柏レイソルがJリーグYBCルヴァンカップ準決勝で横浜F・マリノスを下し、決勝進出を果たした。ボランチで先発した大谷秀和キャプテンは、獅子奮迅の活躍で勝利に貢献。7年前に立てなかった舞台に上がる権利を得た。

上写真=79分まで全身全霊を注いでプレーした大谷秀和(写真◎J.LEAGUE)

■2020年10月7日 JリーグYBCルヴァンカップ準決勝(観衆4,785人/@ニッパツ)
横浜FM 0-1 柏
得点:(柏)山下達也

チームが上に行くためにタイトルは不可欠

 あの舞台に上がりたいという思いは人一倍強かったのではないだろうか。今から7年前の2013年、柏は浦和レッズとヤマザキナビスコカップ(現ルヴァンカップ)決勝を戦い、優勝を果たしたが、その試合に大谷秀和の姿はなかった。準決勝第2戦でイエローカードを受け、累積警告のために出場停止だったからだ。

 思えば、あのとき準決勝で対戦したのも今年と同様に横浜F・マリノスだった。そして、大谷が2枚目のイエローカードを受けた準決勝第2戦の会場も同じ、三ツ沢球技場だった。試合には敗れたが2試合合計4-2で勝ち抜いている。

 スマートに勝って、決勝へーー。7年前の記憶をたどれば当然、それがベストな形となる。しかし、だからといって大谷は球際で激しくボールを奪い合うことに躊躇したり、プレスの勢いを緩めるような選手ではない。決勝進出がかかった大一番で、いつもどおり激しく、雄々しく、ピッチに君臨した。まさに全身全霊のプレーを披露。横浜FMの猛攻に体を張り、反攻すべく攻撃を司った。

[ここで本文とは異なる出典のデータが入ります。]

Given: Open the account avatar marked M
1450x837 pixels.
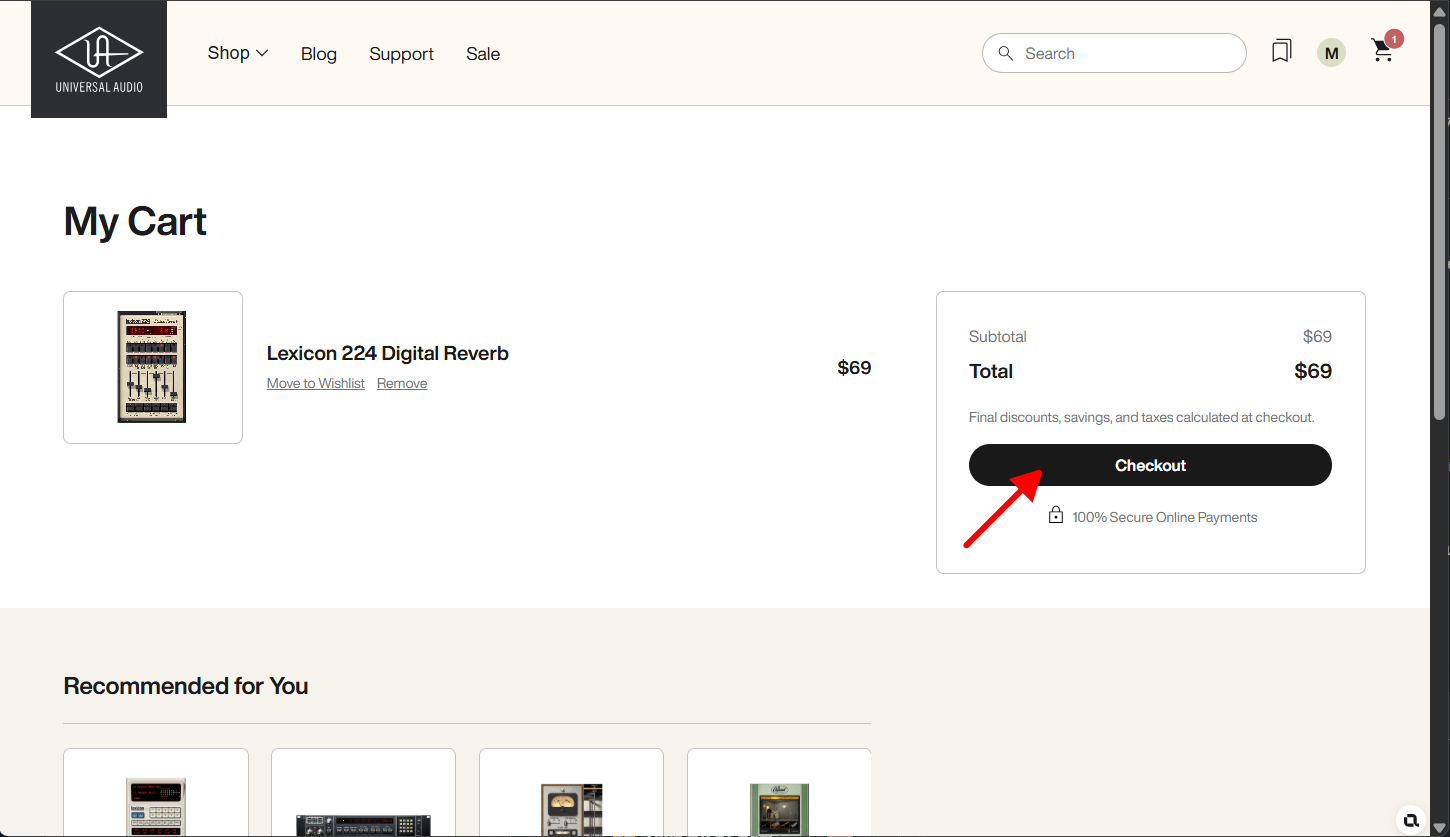Looking at the screenshot, I should pyautogui.click(x=1331, y=53).
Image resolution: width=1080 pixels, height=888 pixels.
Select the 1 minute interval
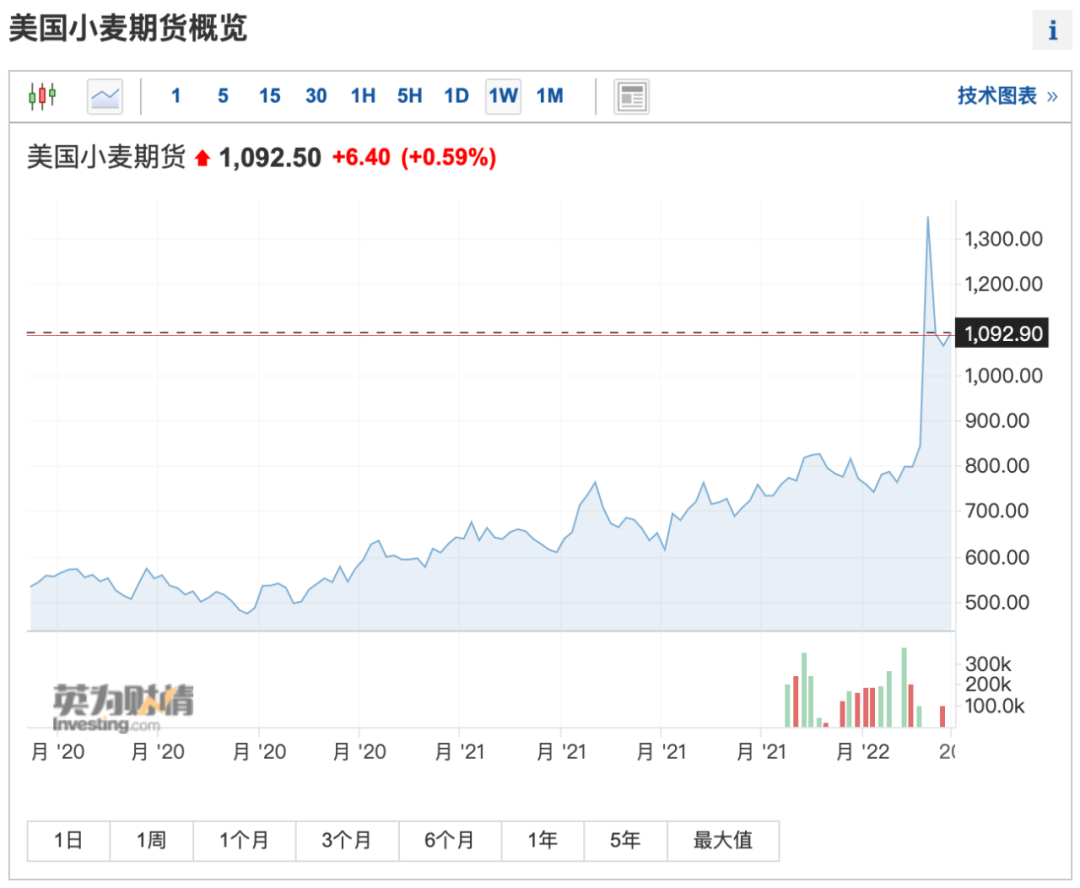coord(176,96)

 そしてチームは前半早々に挙げた1点を守りきり、決勝行きの切符をつかみ取る。大谷は79分にピッチを退くまで、イエロカードもレッドカードももらわなかった。

「監督は経験豊富で、獲ったタイトルの数も多い人なので、昨年から自分たちに足りない部分、勝つということへのこだわりだったり、熱だったりというのは植え付けてくれています。そしてそれを選手がピッチで体現できるようになってはきていると思います。ただ、もう一歩、チームとして上にいくためには、タイトルというのは不可欠だと思う。昨年J2で優勝した中で、こういうのは何度でも味わいたいと若い選手は思ったと思いますし、実際に優勝まであと一つのところに来た。何が何でもタイトルを獲って、優勝ってやっぱりいいものだなと体感してほしいです。ファイナルはまだ少し先になりますけど、雰囲気はいいので、全員でいい準備をしたいと思います」

 タイトルへの思いを聞かれると、若い選手たちにとっていかにタイトル獲得が重要事なのかを語った。自身のことよりもまず若い選手たちについて語るあたりが大谷らしい。

 決戦は11月7日、場所は7年前とは姿を変えたが、同じ国立競技場。大谷秀和は『鬼門』の横浜FM戦を激しくもクリーンに乗り越え、あのとき立てなかった舞台に立つ権利を得た。

 今度はピッチで戦って、聖杯奪取を目指すーー。